• [Task requirements] Count the lines in the rows below that contain the word "Open". Reply with the number only.

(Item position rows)
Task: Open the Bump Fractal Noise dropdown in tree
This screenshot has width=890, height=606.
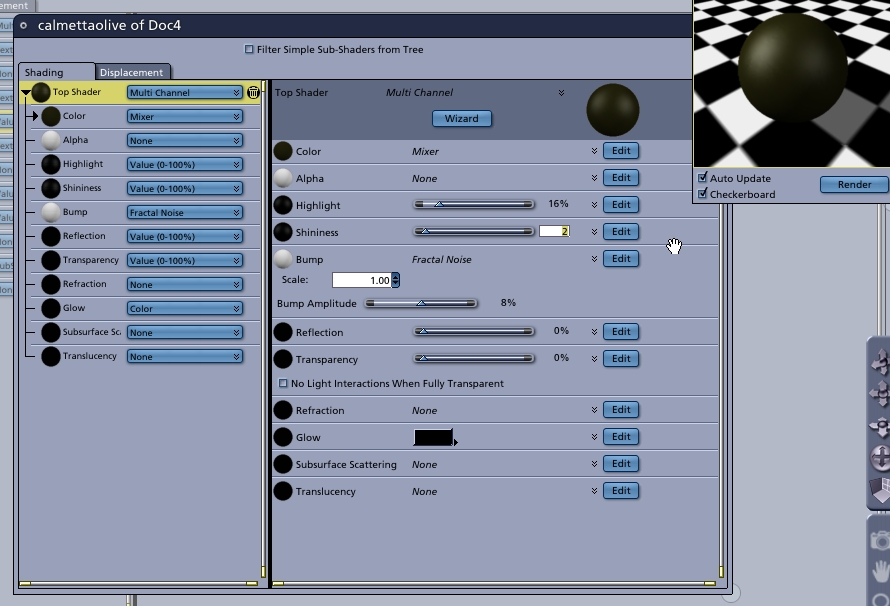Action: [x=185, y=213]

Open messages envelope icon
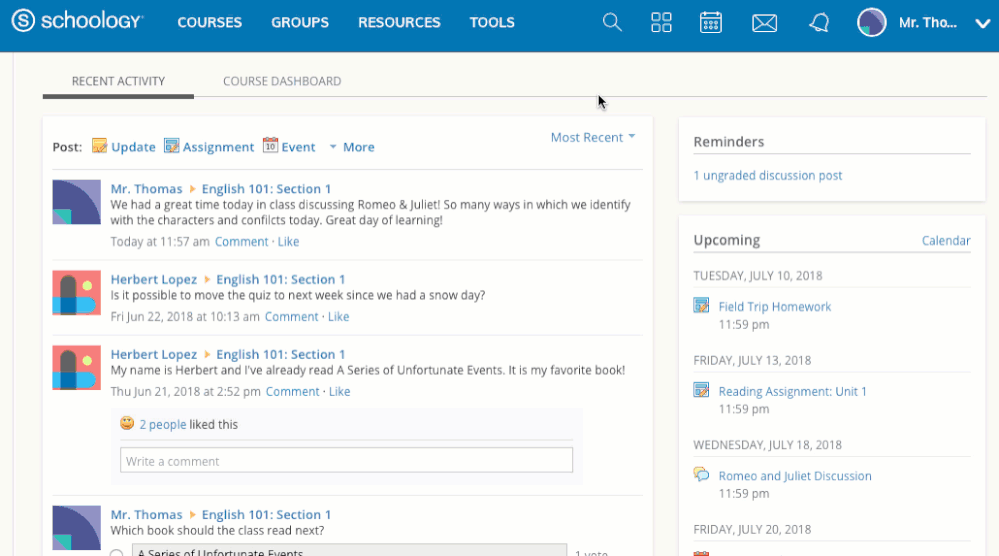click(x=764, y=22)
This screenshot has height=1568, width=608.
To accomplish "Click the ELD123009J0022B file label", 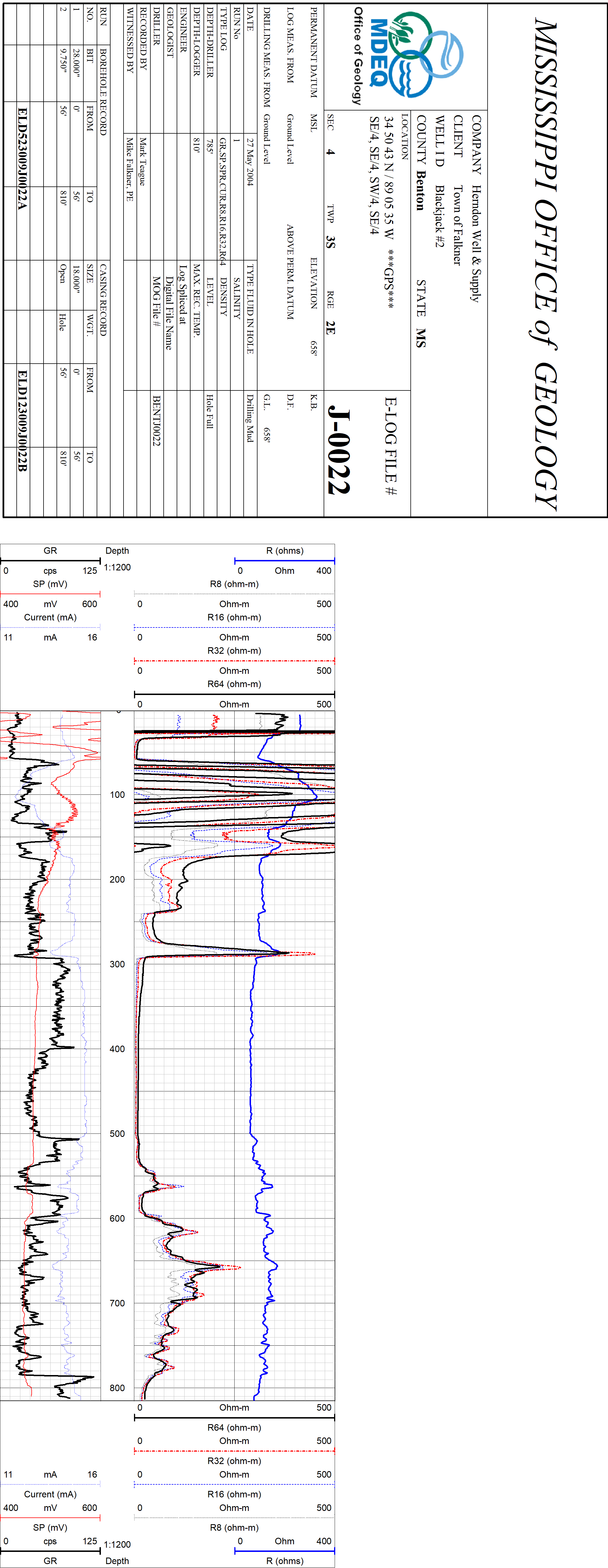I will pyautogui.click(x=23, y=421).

• [Problem solution] 2